All of those questions remain unresolved, with the bank's scandalous past haunting the lender ever so often. Deutsche Bank's stock dropped to 10 euros per share at one time, down from around 100 euros in its days of glory. Investors keep turning their backs on Deutsche in droves as there's next to no trust left.
No effective clearing
And so it came as no surprise that analysts had expected Deutsche to post negative results for the third quarter. But lo and behold, the bank on Thursday reported an unexpected Q3 pre-tax profit of 619 million euros ($677 million), leaving it with bottom-line earnings of 278 million euros. This prompted John Cryan to talk of the strength of his team. But there wasn't any talk of a turnaround as he knew the bank was nowhere near that.
About a year ago, Cryan had to report a record loss for the bank - 6 billion euros in a single quarter, which looked hard to beat by anyone else. Seen against this background, the 278 million euros on the plus side reported on Thursday are really something to be happy about, although the figure pales beside the mega profits logged in the good old days.
A closer look at the latest earnings report reveals the magnitude of problems Deutsche is still confronted with. There's the US Justice Department's looming fine of up to $14 billion. The bank has been trying to get this figure down, but it's hard to believe there'll be any movement on the issue before the US presidential elections.
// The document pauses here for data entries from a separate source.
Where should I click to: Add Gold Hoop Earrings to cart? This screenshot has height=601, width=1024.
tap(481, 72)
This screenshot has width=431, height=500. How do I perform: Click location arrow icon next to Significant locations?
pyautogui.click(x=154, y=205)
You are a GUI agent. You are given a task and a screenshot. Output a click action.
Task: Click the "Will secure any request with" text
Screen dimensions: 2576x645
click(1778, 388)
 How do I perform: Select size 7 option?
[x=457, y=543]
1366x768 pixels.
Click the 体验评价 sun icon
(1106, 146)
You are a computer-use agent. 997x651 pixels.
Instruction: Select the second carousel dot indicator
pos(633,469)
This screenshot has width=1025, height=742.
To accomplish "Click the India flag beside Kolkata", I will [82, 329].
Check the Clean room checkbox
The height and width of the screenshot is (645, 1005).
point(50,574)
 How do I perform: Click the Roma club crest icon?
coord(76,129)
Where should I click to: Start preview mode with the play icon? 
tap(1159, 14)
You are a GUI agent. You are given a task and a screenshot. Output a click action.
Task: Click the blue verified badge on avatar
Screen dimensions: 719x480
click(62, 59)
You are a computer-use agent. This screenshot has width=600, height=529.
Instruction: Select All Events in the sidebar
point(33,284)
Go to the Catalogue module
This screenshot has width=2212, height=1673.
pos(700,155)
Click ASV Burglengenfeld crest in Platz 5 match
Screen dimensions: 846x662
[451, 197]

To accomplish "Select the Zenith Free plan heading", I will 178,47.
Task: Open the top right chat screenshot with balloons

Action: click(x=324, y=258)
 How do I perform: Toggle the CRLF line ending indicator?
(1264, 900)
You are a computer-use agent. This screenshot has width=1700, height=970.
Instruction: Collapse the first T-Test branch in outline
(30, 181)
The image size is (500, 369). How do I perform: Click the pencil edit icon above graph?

As long as Cryan doesn't exactly know how big the fine will eventually be, he'll be struggling to present a new long-term strategy.
Reserves melting down
But this is exactly where Deutsche finds itself in a bind. Influential shareholders have long criticized the lender for not yet having presented a viable business concept. Sure, the bank still sits on 200 billion euros in cash reserves, although those reserves have decreased by 23 billion euros lately.
"Trust is at the core of everything else," Deutsche's slogan once read. But the chief executive had to admit that the bank's image had been massively tainted in the eyes of investors and clients.
For head coach John Cryan and his team there's only one sensible thing to do now - keep fighting and come up with a genuine match schedule.